Activity: Find the line that contains "Entertainment (640, 1238)" in the entries below. Write out that line and all that follow it, unchanged and alone.
Top of Provided records
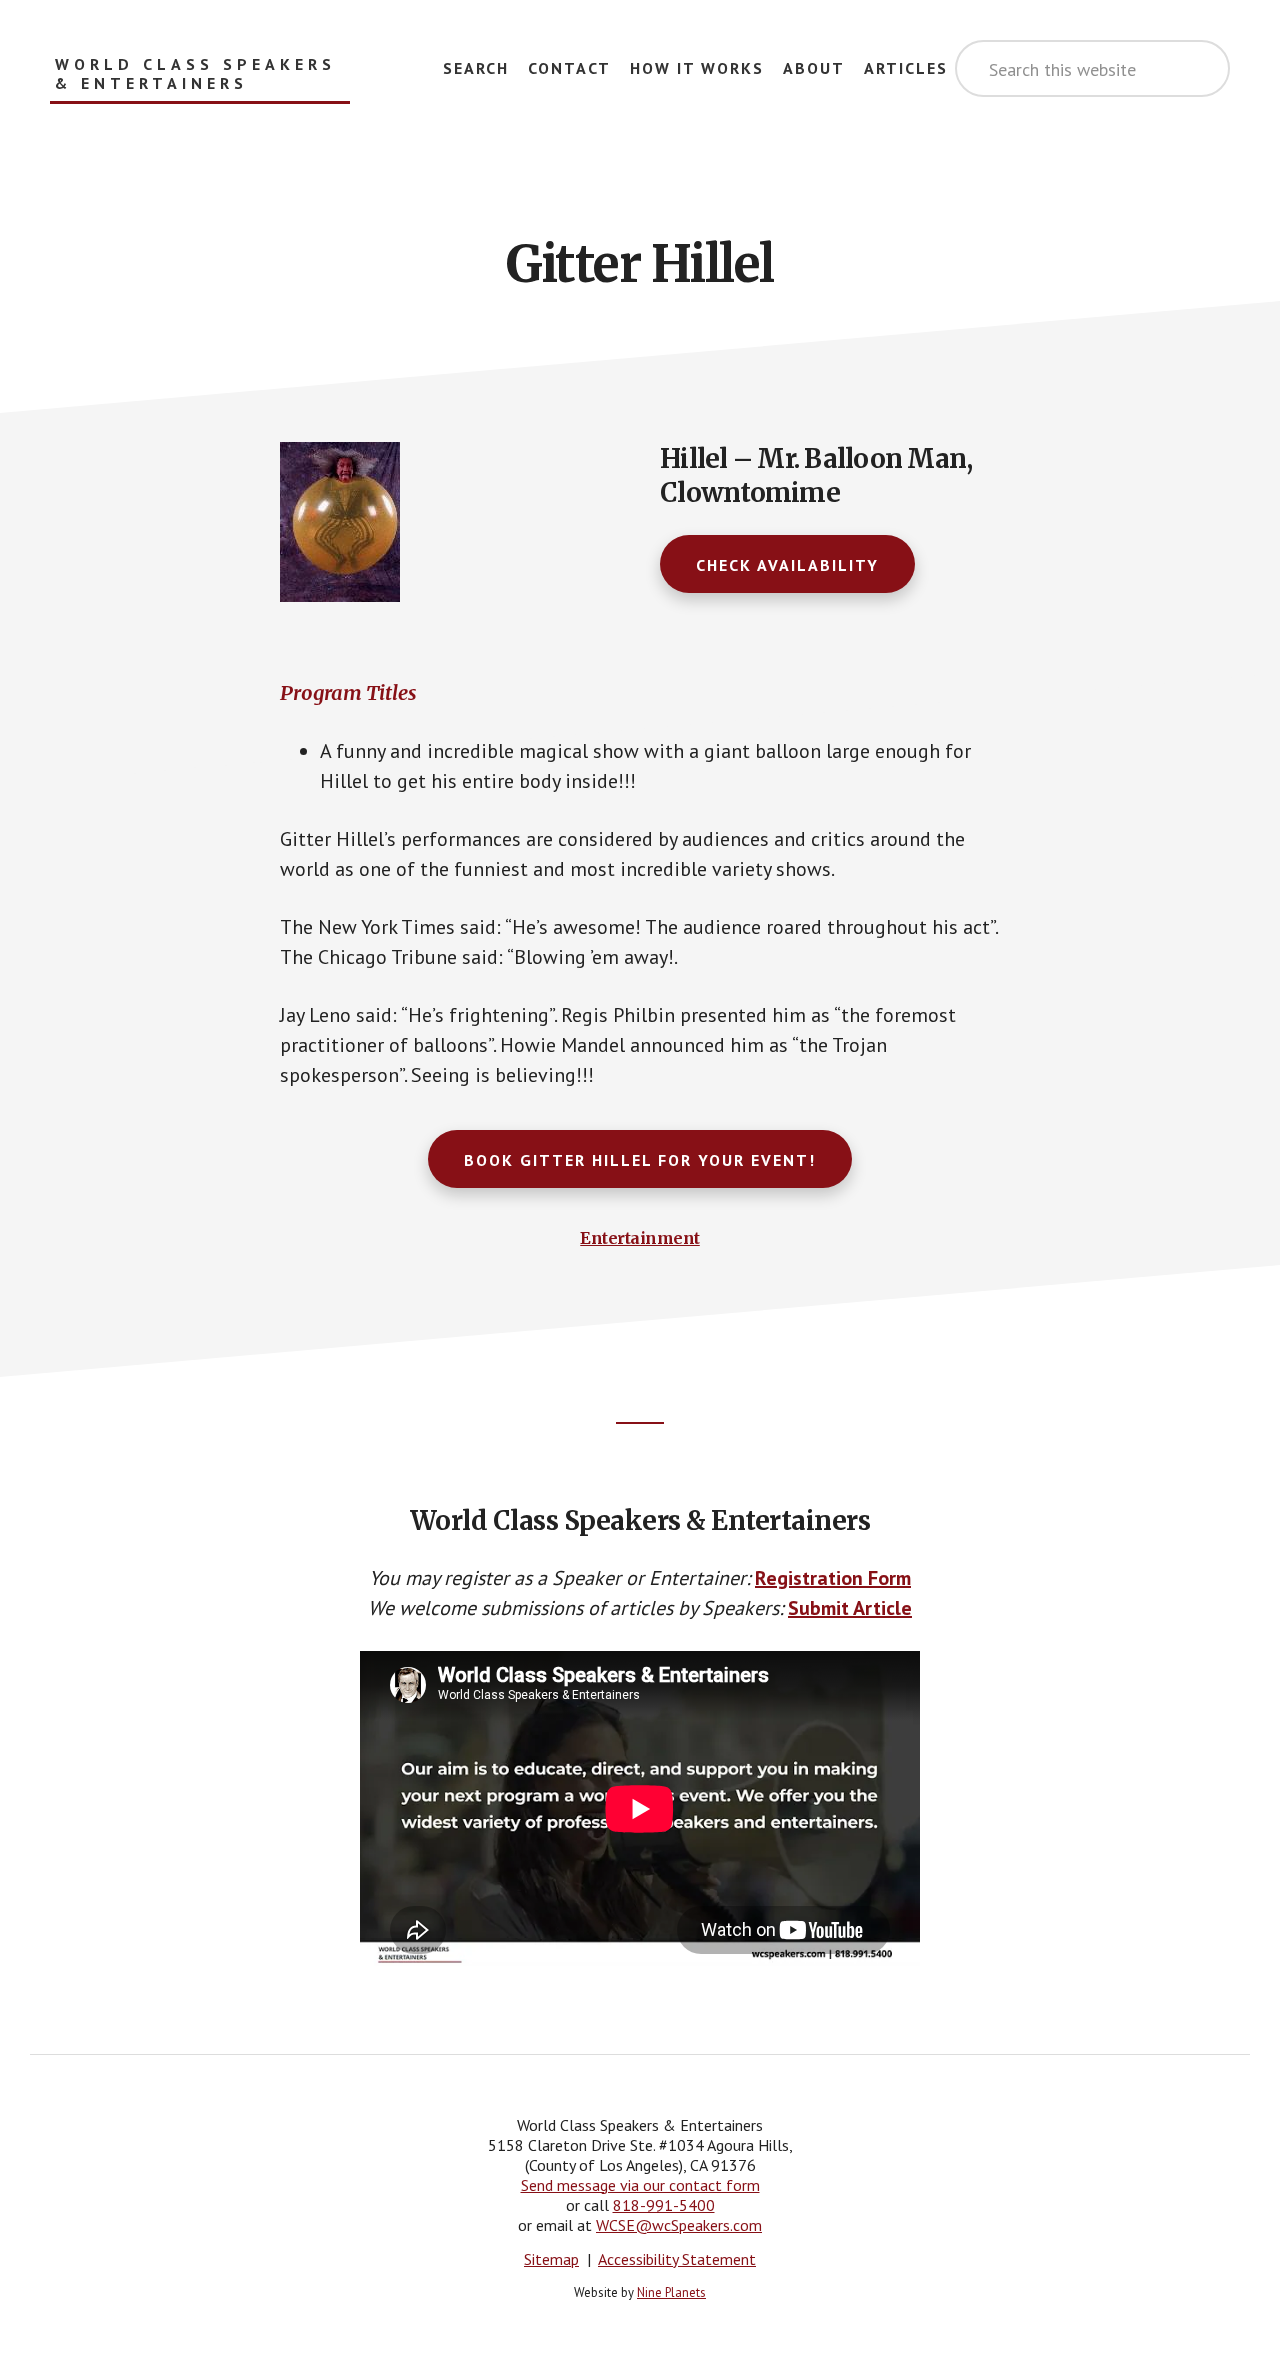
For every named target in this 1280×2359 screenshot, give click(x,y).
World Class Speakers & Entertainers (195, 74)
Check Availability (787, 565)
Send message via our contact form (640, 2185)
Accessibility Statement (677, 2259)
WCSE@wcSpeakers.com (679, 2225)
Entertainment (640, 1238)
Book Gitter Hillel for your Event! (640, 1160)
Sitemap (551, 2259)
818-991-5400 (664, 2205)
Bottom of Provided records
Response to this exercise:
Entertainment (640, 1238)
Book Gitter Hillel for your Event! (640, 1160)
Sitemap (551, 2259)
818-991-5400 (664, 2205)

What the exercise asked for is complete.